I walk in sunshine through the regimented flower-beds of St Stephen's Green to meet Maeve, past ducks that look just like the ones Rory and I used to feed when we were students. People sit on benches and stroll or stride along the paths, but Dublin's short lolling-on-the-grass season is over until next year. The park is busy, though it's mid-afternoon and the after-work crowd has not yet started to pour through. Despite the crowds, I can never believe in Dublin as a real city. It's about the same size as San Francisco, but feels much smaller, and its loudly touted, new-found cosmopolitanism always seems to me unconvincing, like a child rigged out in its mother's high heels. The biggest village in the world, Oscar Wilde called it, and the description still fits.
I negotiate my bulk through the throngs, down Grafton Street and into Bewley's, past the pile-up of pastries at the take-away counter, into the bowels of the cafe. It takes my eyes a time to adjust to the dim light. Maeve is sitting in one of the low red booths at the back, waving at me. She looks haggard, forcing her mouth into a crooked smile. I bend to kiss her cheek and up close I can almost smell the misery from her. I want to turn and run out the door.
Her skin, despite its pallor, is hot under my lips. "You okay?" I ask.
"Sure. Fine. You?"
"Fine."
Our eyes meet and we hover inside a moment of possibility. Disconcerted, I point at her cup. "Would you like another one of those?" There's a ring of cold coffee lining the inside of the half-empty cup in front of her. She must be here a while.
She nods. "Please."
"Black?"
"Lovely. Thanks."
This is ridiculous, I think as I shuffle along the line-up at the counter, waiting to order. She is not fine. I am not fine. So after I return to the table, and hand out the coffee and the spoons, and put away the tray, I ask her straight: "Maeve, what's wrong?"
She shakes her head, takes a slim tin of artificial sweetener from her bag, tips two small, white pills into her coffee. Shrugs. Sighs. Shakes her head again. I wait. Eventually it comes. "Donal's gone."
"Donal?" This is so far from what I expected that I sound like I've never heard of anyone called Donal. "Gone?"
"Yes, Jo." She wipes a hand across her forehead, irritated. "Donal, as in my husband. Gone, as in left me."

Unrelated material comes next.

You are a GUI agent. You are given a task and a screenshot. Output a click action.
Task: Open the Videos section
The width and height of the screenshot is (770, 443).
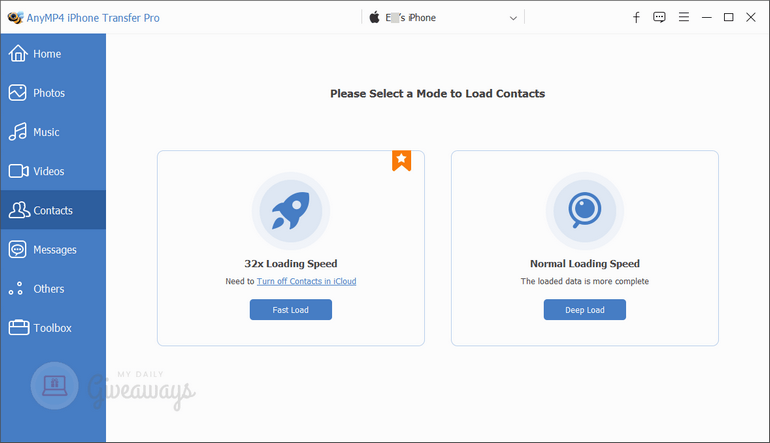(x=53, y=171)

So there is nothing of Rory here, thinks selfish, selfish me. "Maeve, that's terrible."
Her mouth wobbles, goes misshapen. "I know. Of all the times...Now...Mother —"
She breaks off. I know what she means, and yet I can see how this, and her way of saying it, even her way of feeling it, could infuriate.
"But is it permanent? What's going on?"
She reaches into her bag again, this time for paper tissues, crinkly in their plastic handipack. "He blames Mother," she says, snapping the pack back into the bag. "While she was sick I had to go down to Mucknamore, a lot. Naturally. But he resented it. And I resented him not supporting me through it." She shrugs. "According to him, in that time we grew too far apart."
"And is he right?"
"If we did, there was no need for it. He always griped about Mother, you've no idea. He could be completely ridiculous about it. It was pathetic: a grown man jealous of an old woman and her needs."